> [EXTRACTED DATA]
+===+
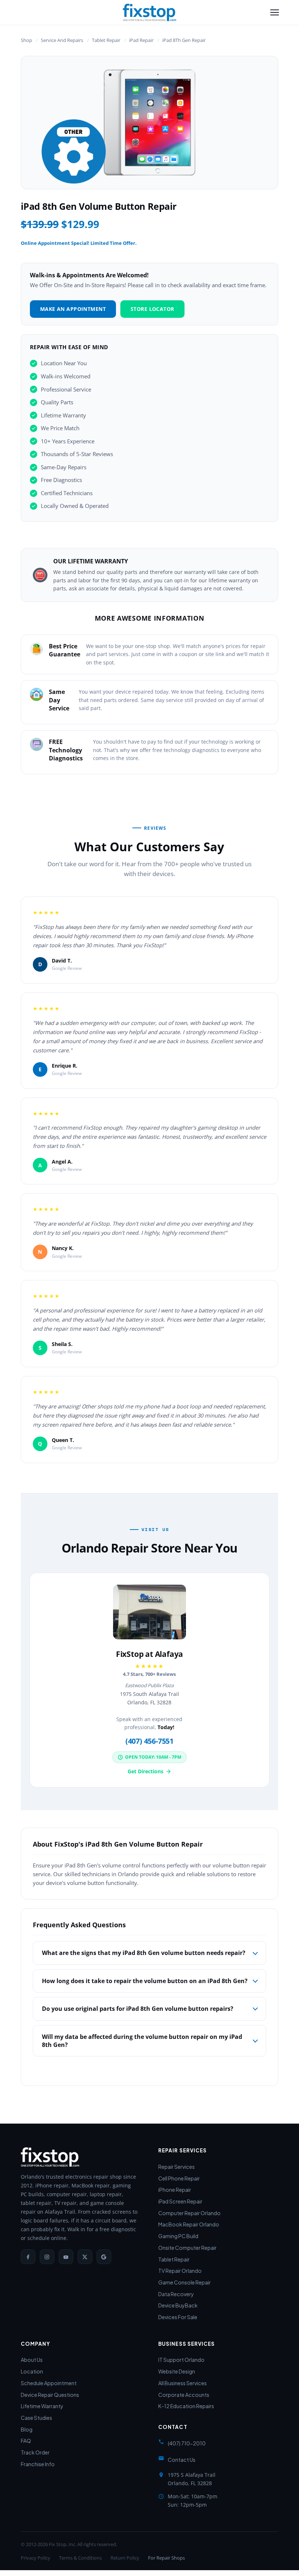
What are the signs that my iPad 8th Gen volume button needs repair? (143, 1953)
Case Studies (36, 2417)
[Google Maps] (104, 2256)
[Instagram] (47, 2256)
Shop (26, 40)
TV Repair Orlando (180, 2270)
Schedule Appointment (49, 2383)
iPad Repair (141, 40)
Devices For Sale (177, 2317)
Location (32, 2371)
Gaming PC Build (178, 2236)
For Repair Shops (166, 2557)
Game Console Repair (184, 2282)
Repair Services (176, 2166)
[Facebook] (28, 2256)
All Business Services (182, 2383)
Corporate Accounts (183, 2394)
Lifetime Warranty (42, 2406)
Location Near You (64, 363)
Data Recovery (176, 2294)
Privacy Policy (35, 2557)
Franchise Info (38, 2464)
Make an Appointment (73, 308)
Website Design (176, 2371)
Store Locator (152, 308)
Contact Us (181, 2459)
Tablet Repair (106, 40)
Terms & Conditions (80, 2557)
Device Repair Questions (50, 2394)
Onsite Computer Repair (187, 2247)
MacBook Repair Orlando (188, 2224)
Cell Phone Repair (179, 2178)
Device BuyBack (178, 2305)
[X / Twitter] (85, 2256)
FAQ (26, 2440)
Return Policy (124, 2557)
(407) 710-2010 (187, 2443)
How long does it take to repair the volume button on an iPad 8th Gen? (145, 1981)
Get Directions (145, 1771)
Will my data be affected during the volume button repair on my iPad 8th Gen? (142, 2041)
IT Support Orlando (181, 2359)
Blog (26, 2429)
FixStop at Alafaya (149, 1654)
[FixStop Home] (149, 12)
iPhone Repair (174, 2189)
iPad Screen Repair (180, 2201)
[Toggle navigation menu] (275, 12)
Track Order (35, 2452)
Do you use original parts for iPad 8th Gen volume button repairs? (137, 2009)
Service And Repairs (62, 40)
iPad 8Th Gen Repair (184, 40)
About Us (32, 2359)
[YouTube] (66, 2256)
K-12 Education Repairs (186, 2406)
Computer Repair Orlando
+===+
> [THE TASK] Please output each line above exactly and omit all images.

> [EXERCISE OUTPUT]
What are the signs that my iPad 8th Gen volume button needs repair? (143, 1953)
Case Studies (36, 2417)
[Google Maps] (104, 2256)
[Instagram] (47, 2256)
Shop (26, 40)
TV Repair Orlando (180, 2270)
Schedule Appointment (49, 2383)
iPad Repair (141, 40)
Devices For Sale (177, 2317)
Location (32, 2371)
Gaming PC Build (178, 2236)
For Repair Shops (166, 2557)
Game Console Repair (184, 2282)
Repair Services (176, 2166)
[Facebook] (28, 2256)
All Business Services (182, 2383)
Corporate Accounts (183, 2394)
Lifetime Warranty (42, 2406)
Location Near You (64, 363)
Data Recovery (176, 2294)
Privacy Policy (35, 2557)
Franchise Info (38, 2464)
Make an Appointment (73, 308)
Website Design (176, 2371)
Store Locator (152, 308)
Contact Us (181, 2459)
Tablet Repair (106, 40)
Terms & Conditions (80, 2557)
Device Repair Questions (50, 2394)
Onsite Computer Repair (187, 2247)
MacBook Repair Orlando (188, 2224)
Cell Phone Repair (179, 2178)
Device BuyBack (178, 2305)
[X / Twitter] (85, 2256)
FAQ (26, 2440)
Return Policy (124, 2557)
(407) 710-2010 (187, 2443)
How long does it take to repair the volume button on an iPad 8th Gen? (145, 1981)
Get Directions (145, 1771)
Will my data be affected during the volume button repair on my iPad 8th Gen? (142, 2041)
IT Support Orlando (181, 2359)
Blog (26, 2429)
FixStop at Alafaya (149, 1654)
[FixStop Home] (149, 12)
iPhone Repair (174, 2189)
iPad Screen Repair (180, 2201)
[Toggle navigation menu] (275, 12)
Track Order (35, 2452)
Do you use original parts for iPad 8th Gen volume button repairs? (137, 2009)
Service And Repairs (62, 40)
iPad 8Th Gen Repair (184, 40)
About Us (32, 2359)
[YouTube] (66, 2256)
K-12 Education Repairs (186, 2406)
Computer Repair Orlando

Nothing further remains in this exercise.